Villarejo
de Salvanés, verano de 1936: Rosario Sánchez Mora marcha al frente.
Ella
está en clase de Corte y Confección cuando unos milicianos vienen a
buscar voluntarias. Arroja al suelo las costurerías y de un salto
trepa al camión, con sus diecisiete años recién cumplidos, su
falda de volados recién estrenada y un mosquetón de siete kilos que
carga, como un bebé, entre los brazos.
En
el frente, se hace dinamitera. Y en alguna batalla, cuando enciende
la mecha de una bomba casera, un envase de leche condensada relleno
de clavos, la bomba estalla antes de ser arrojada. Ella pierde la
mano pero no la vida, gracias a que un compañero le ata un
torniquete con las cintas de sus alpargatas.
Después,
Rosario quiere seguir en las trincheras, pero no la dejan. Las
milicias republicanas necesitan convertirse en ejército, y en el
ejército las mujeres no tienen lugar.

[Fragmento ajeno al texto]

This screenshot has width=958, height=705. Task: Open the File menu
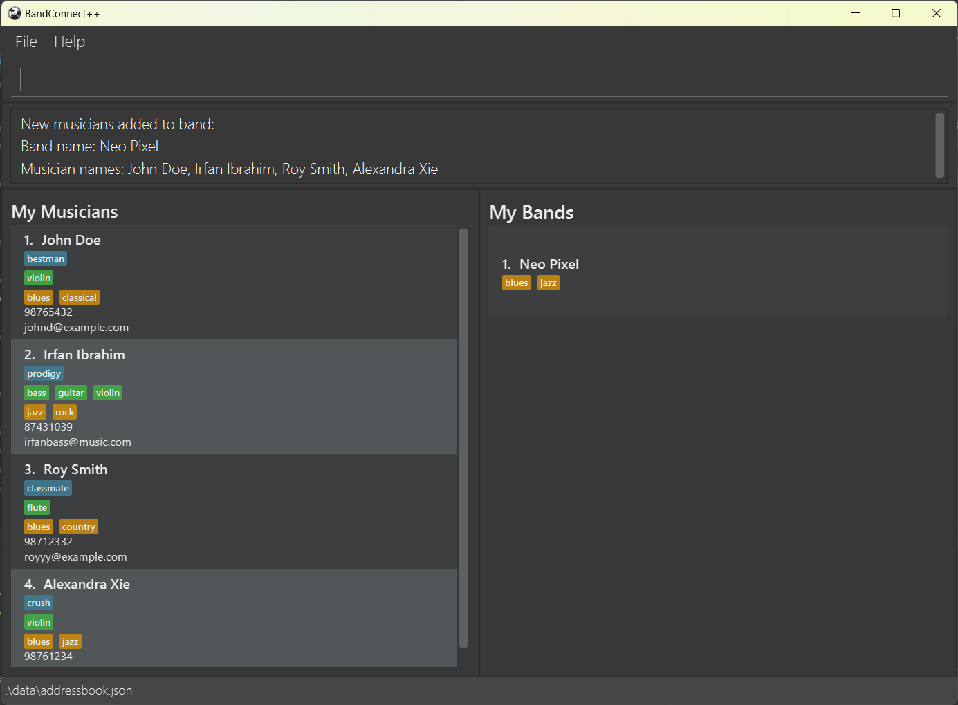(x=26, y=42)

Tras mucho discutir consigue
que al menos la dejen repartir cartas, con grado de sargenta, en las
trincheras.
Al
fin de la guerra, sus vecinos del pueblo le hacen el favor de
denunciarla a las autoridades, que la condenan a muerte. Antes de
cada amanecer, espera el fusilamiento. Pasa el tiempo.
No
la fusilan.
Años
después, cuando sale de la cárcel, vende cigarrillos de contrabando
en Madrid, en los alrededores de la diosa Cibeles.
Espejos. Una historia casi universal. Eduardo Galeano, 2008.